Work instruction: Exact repetition, please: start with the line where "Task: Downvote qpqid's comment" appears and stop after the final line of the records.

::: Material provided

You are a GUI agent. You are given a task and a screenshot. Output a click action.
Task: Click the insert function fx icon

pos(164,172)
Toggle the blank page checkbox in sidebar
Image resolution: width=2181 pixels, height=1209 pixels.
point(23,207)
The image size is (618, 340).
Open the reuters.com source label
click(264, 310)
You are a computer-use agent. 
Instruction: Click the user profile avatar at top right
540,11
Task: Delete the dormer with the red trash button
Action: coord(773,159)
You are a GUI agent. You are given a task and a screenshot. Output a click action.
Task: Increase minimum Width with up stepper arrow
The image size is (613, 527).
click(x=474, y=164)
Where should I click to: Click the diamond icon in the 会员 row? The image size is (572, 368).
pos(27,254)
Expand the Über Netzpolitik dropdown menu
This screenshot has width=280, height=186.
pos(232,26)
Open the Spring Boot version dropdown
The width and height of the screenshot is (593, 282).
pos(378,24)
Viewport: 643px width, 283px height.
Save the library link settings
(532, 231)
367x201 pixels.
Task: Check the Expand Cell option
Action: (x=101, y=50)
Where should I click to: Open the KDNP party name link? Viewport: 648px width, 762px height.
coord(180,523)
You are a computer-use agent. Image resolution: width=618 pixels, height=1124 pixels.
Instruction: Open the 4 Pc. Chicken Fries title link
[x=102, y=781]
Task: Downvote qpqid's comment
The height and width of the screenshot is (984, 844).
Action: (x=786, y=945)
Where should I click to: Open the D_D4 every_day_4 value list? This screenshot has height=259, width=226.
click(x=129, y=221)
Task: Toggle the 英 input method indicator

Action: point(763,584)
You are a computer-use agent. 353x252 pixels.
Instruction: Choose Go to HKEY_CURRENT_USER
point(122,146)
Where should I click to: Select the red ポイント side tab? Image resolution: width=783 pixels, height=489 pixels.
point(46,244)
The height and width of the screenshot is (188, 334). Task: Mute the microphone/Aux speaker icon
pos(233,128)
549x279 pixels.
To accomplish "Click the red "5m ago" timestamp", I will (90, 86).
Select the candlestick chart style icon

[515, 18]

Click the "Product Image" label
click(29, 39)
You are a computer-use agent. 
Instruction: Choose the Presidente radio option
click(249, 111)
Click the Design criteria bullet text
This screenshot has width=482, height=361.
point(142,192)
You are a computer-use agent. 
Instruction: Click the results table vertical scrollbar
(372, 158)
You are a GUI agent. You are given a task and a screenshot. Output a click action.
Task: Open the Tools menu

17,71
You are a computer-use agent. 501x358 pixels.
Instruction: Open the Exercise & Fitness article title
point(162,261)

::::::

Output:
Task: Downvote qpqid's comment
The height and width of the screenshot is (984, 844).
Action: (x=786, y=945)
Where should I click to: Open the D_D4 every_day_4 value list? This screenshot has height=259, width=226.
click(x=129, y=221)
Task: Toggle the 英 input method indicator

Action: point(763,584)
You are a computer-use agent. 353x252 pixels.
Instruction: Choose Go to HKEY_CURRENT_USER
point(122,146)
Where should I click to: Select the red ポイント side tab? Image resolution: width=783 pixels, height=489 pixels.
point(46,244)
The height and width of the screenshot is (188, 334). Task: Mute the microphone/Aux speaker icon
pos(233,128)
549x279 pixels.
To accomplish "Click the red "5m ago" timestamp", I will (90, 86).
Select the candlestick chart style icon

[515, 18]

Click the "Product Image" label
click(29, 39)
You are a computer-use agent. 
Instruction: Choose the Presidente radio option
click(249, 111)
Click the Design criteria bullet text
This screenshot has width=482, height=361.
point(142,192)
You are a computer-use agent. 
Instruction: Click the results table vertical scrollbar
(372, 158)
You are a GUI agent. You are given a task and a screenshot. Output a click action.
Task: Open the Tools menu

17,71
You are a computer-use agent. 501x358 pixels.
Instruction: Open the Exercise & Fitness article title
point(162,261)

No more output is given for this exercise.